5.4.2 Debt Financing Risk

Debt financing is an important way for enterprises to raise funds, which can meet the capital needs of enterprises in the process of mergers and acquisitions. With the continuous development of the economy, corporate debt financing has the characteristics of internationalization and is also facing greater risks. Specifically, the risk of corporate debt financing is mainly manifested in the following four aspects.

◆ Bank credit risk

Bank credit is an important way to finance corporate debt. After granting loans to enterprises, banks can participate in corporate governance as creditors, interfere in the operation of enterprises, and protect the creditor's rights and assets of enterprises. However, due to the possibility of moral hazard in financing enterprises, it may deceive banks through information falsification, and the banks are unable to assess the value of creditor's rights assets in a timely and accurate manner, so they cannot effectively control the risks.

◆ Commercial credit risk

As a type of short-term liability, commercial credit financing is closely related to the specific transaction behavior of enterprises. Before the transaction, the type of risk, the probability of risk occurrence and other matters can be basically clarified, so the agency cost of this financing model is relatively low. However, because commercial credit financing is relatively scattered and the amount of a single transaction is relatively small, creditors cannot hold too much equity of the enterprise, cannot intervene in the operation activities of the enterprise, and are in a passive position in the management of the enterprise. Even if creditors find that the company is misusing credit funds, they will not be able to intervene effectively.

◆ Entrusted loan risk

Entrusted loan refers to the provision of funds by government departments, enterprises and institutions, other economic organizations and individuals, etc., clarifying the loan object, loan amount, loan term, loan interest rate, use of funds and other matters, and the financial institution issuing the loan on behalf of the financial institution, and supervising the use of the loan, so as to provide assistance for the loan recovery.
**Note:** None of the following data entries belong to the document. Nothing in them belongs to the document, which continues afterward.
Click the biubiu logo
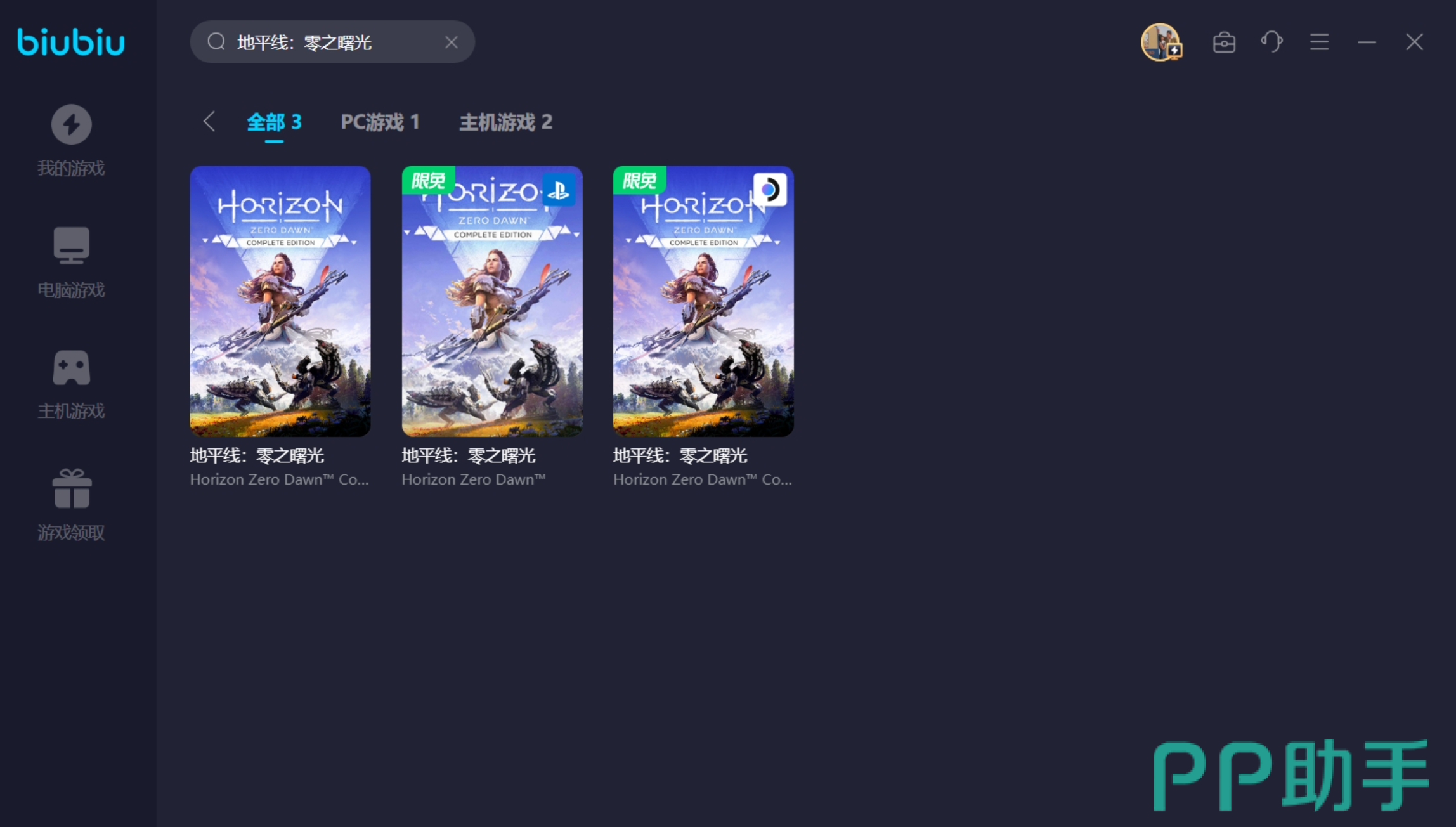[71, 42]
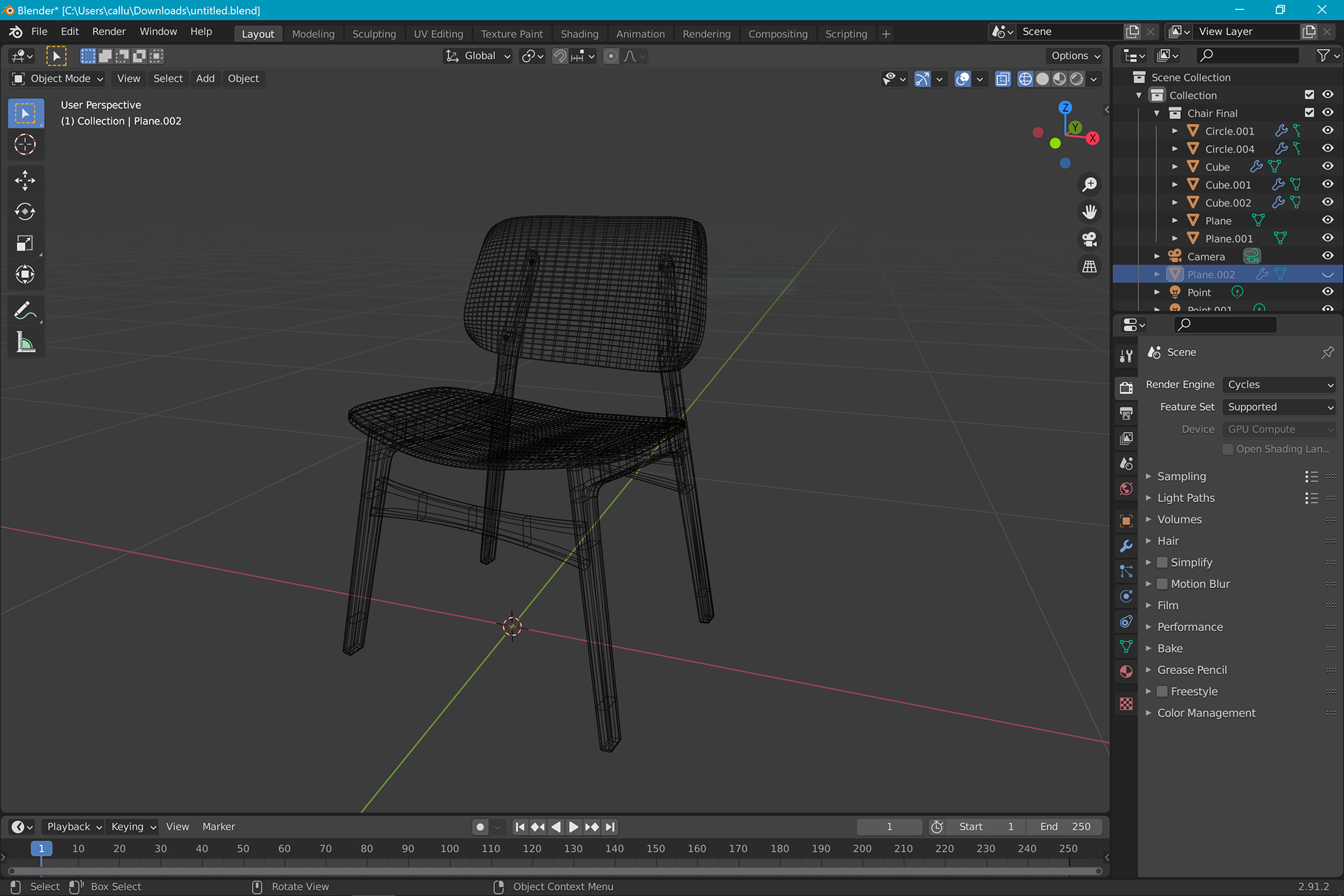Activate the Scale tool

(x=25, y=243)
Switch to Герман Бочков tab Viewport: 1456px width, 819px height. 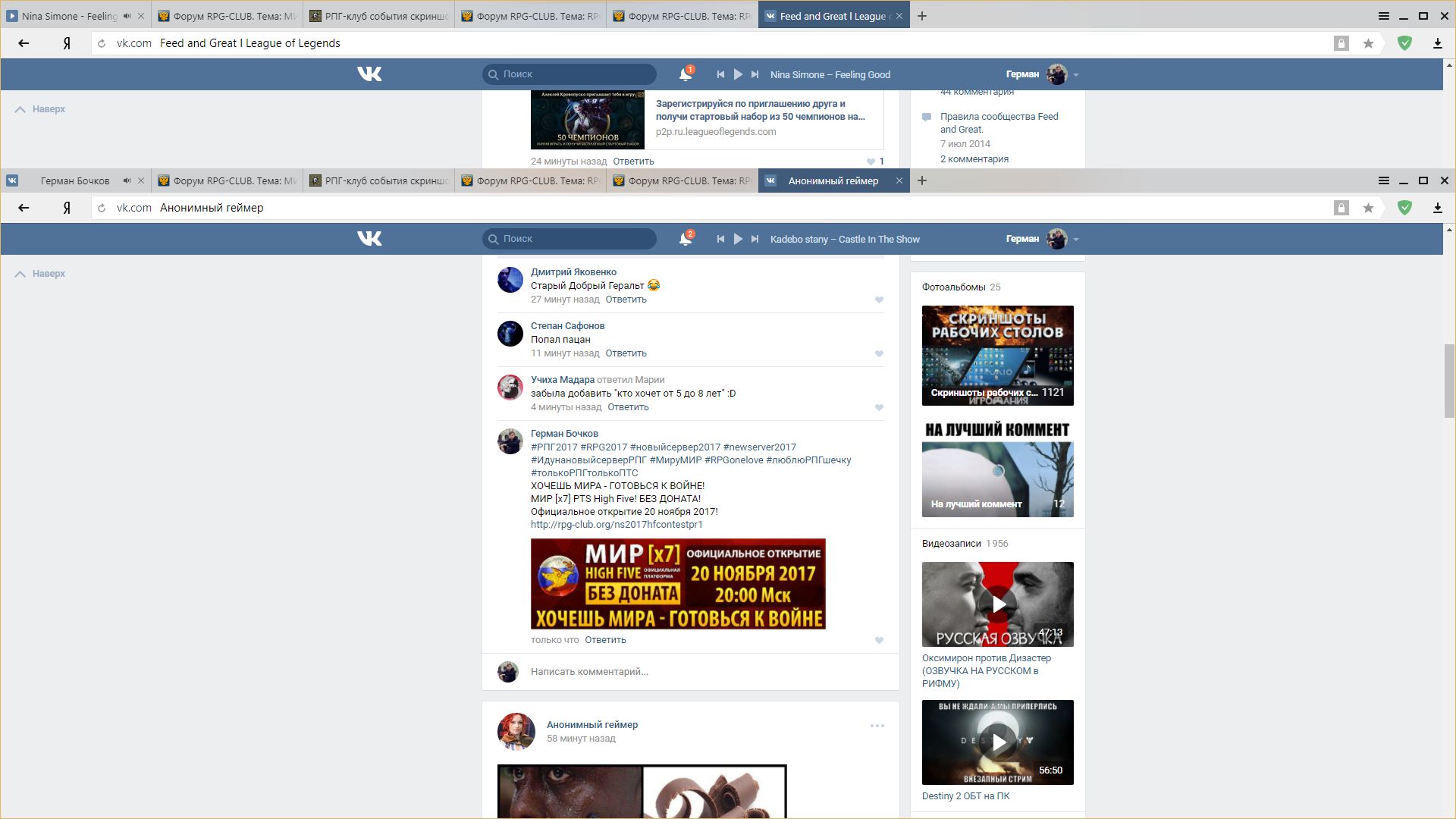click(74, 180)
In this process, the financial institution provides services to both parties and charges a certain fee, and the risk is entirely borne by the principal.

◆ Project financing risk

Project financing is a series of financial activities carried out to meet the needs of a project. In project financing, the borrower uses the project assets as collateral to obtain funds, and uses the funds owned by the project to record the proceeds to repay the loan, regardless of the general creditworthiness of the project entity. Specifically, there are two ways of project financing, one is non-recourse project financing and the other is limited recourse project financing.

Non-recourse project finance is also known as pure project finance. Under this type of financing, the financier mainly uses the operating income of the project date to repay the principal and interest. At the same time, in order to protect its own interests, the lending bank will require to obtain a security in rem. If the project fails, its assets or earnings cannot be repaid and the bank has no recourse.

Limited recourse project financing means that the lending bank requires not only the security in rem of the project, but also the security provided by a third party other than the project entity. If the project fails to create or operate, the guarantor must repay the loan up to the amount of the guarantee. If the guarantor refuses to pay the loan, the lending bank has the right of recourse.